=== SELECTED EXCERPT ===
——

Back to How Do We Learn Dec 2025 Aliveline

Day 15

More questions/thoughts:

• Tracy-Widom style phase transition hypothesis = some set of neurons that were previously weakly/not coupled, become strongly coupled after learning a rule

  • Coupling of neurons is how rules are implemented

• If you have only a few neurons, is it better to implement a key behavior like locomotion in a sparse distributed way or a more concentrated way?

  • If there is error correction built into the DNA itself… then maybe concentrated is OK?
    • Is “error correction” a useful framework for thinking about stuff like this? Not sure, it feels more designed than discovered
  • There is strong selective pressure for worms to be able to move. How might that selection manifest?
    • Any worms that end up without a fully functional locomotion subspace/manifold are pretty much dead on arrival
    • Why would worms not have a functional locomotion subspace/manifold?
      • Missing key neurons
        • I would think that there is where DNA error correction comes in? Like something in it makes it so that key locomotion neurons definitely develop, even if it means that other kinds of neurons don’t develop

• Have people found a locomotion manifold across many worms (ie in the qsimeon homogenized dataset)? It’s supposedly universal

  • I could try to do this. Apply the asymmetric diffusion map method to the full qsimeon dataset and see if I can reconstruct a locomotion manifold for all the worms

• This context-gating thing makes sense but not fully. To reiterate their results: PA14 trained worms have many more brain-wide differences in the discrimination task vs detection task

  • Trained worms are averse to PA14 when food is present, but still attracted when not present

  • Naive worms show no difference

  • Implication – the learning from training on PA14 causes brain-wide changes which can result in context and task-specific behavioral differences

  • What kind of mechanism could make this work?

——

=== Dataset entries ===
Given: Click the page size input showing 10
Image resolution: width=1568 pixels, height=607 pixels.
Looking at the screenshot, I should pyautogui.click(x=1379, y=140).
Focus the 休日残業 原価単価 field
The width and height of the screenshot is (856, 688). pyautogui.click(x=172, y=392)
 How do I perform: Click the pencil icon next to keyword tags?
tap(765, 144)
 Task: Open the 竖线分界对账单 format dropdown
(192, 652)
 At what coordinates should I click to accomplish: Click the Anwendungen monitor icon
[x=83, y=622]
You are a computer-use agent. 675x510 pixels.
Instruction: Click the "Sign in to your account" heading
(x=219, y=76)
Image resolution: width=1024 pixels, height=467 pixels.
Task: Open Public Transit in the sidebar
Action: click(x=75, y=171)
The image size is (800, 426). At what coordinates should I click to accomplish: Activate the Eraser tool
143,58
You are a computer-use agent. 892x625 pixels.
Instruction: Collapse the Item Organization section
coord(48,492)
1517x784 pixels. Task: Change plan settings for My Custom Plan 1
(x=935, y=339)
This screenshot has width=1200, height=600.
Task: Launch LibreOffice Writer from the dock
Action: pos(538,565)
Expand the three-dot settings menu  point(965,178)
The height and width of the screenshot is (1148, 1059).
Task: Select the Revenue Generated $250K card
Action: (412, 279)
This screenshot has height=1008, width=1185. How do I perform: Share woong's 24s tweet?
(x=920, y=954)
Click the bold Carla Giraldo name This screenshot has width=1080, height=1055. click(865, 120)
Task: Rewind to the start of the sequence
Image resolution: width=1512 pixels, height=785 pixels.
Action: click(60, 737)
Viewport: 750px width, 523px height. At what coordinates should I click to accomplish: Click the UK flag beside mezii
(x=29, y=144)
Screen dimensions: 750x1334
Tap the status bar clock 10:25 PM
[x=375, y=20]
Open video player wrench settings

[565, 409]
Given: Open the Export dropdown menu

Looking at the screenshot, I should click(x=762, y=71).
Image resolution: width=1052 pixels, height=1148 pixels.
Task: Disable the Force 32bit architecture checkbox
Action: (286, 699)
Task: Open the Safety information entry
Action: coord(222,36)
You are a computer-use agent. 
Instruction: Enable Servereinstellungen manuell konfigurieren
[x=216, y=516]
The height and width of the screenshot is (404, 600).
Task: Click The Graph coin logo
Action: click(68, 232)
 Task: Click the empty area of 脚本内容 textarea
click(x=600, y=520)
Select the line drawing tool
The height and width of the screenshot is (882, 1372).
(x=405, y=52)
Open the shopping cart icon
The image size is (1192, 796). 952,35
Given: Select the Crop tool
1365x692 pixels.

——

=== TASKS ===
A. Translate this sentence from the Day 15 notes into French: "Trained worms are averse to PA14 when food is present, but still attracted when not present."
B. Summarize the Day 15 notes in two sentences.
C. Reproduce the part of the Day 15 notes that begins at the words "Back to How" and stops after "more concentrated way?".

=== EXPECTED RESPONSES ===
A. Les vers entraînés ont une aversion pour PA14 lorsque de la nourriture est présente, mais y restent attirés lorsqu'elle est absente.

B. The notes ask whether learned rules come from neurons becoming strongly coupled, and whether an animal with only a few neurons is better off implementing locomotion in a sparse distributed way or a concentrated way, raising DNA error correction and strong selective pressure to move as considerations. They also propose applying the asymmetric diffusion map method to the full qsimeon dataset to look for a locomotion manifold across all worms, and restate context-gating results in which PA14-trained worms show many more brain-wide differences in the discrimination task than in the detection task while naive worms show no difference, ending with the question of what mechanism could make this work.

C.
Back to How Do We Learn Dec 2025 Aliveline

Day 15

More questions/thoughts:

• Tracy-Widom style phase transition hypothesis = some set of neurons that were previously weakly/not coupled, become strongly coupled after learning a rule

  • Coupling of neurons is how rules are implemented

• If you have only a few neurons, is it better to implement a key behavior like locomotion in a sparse distributed way or a more concentrated way?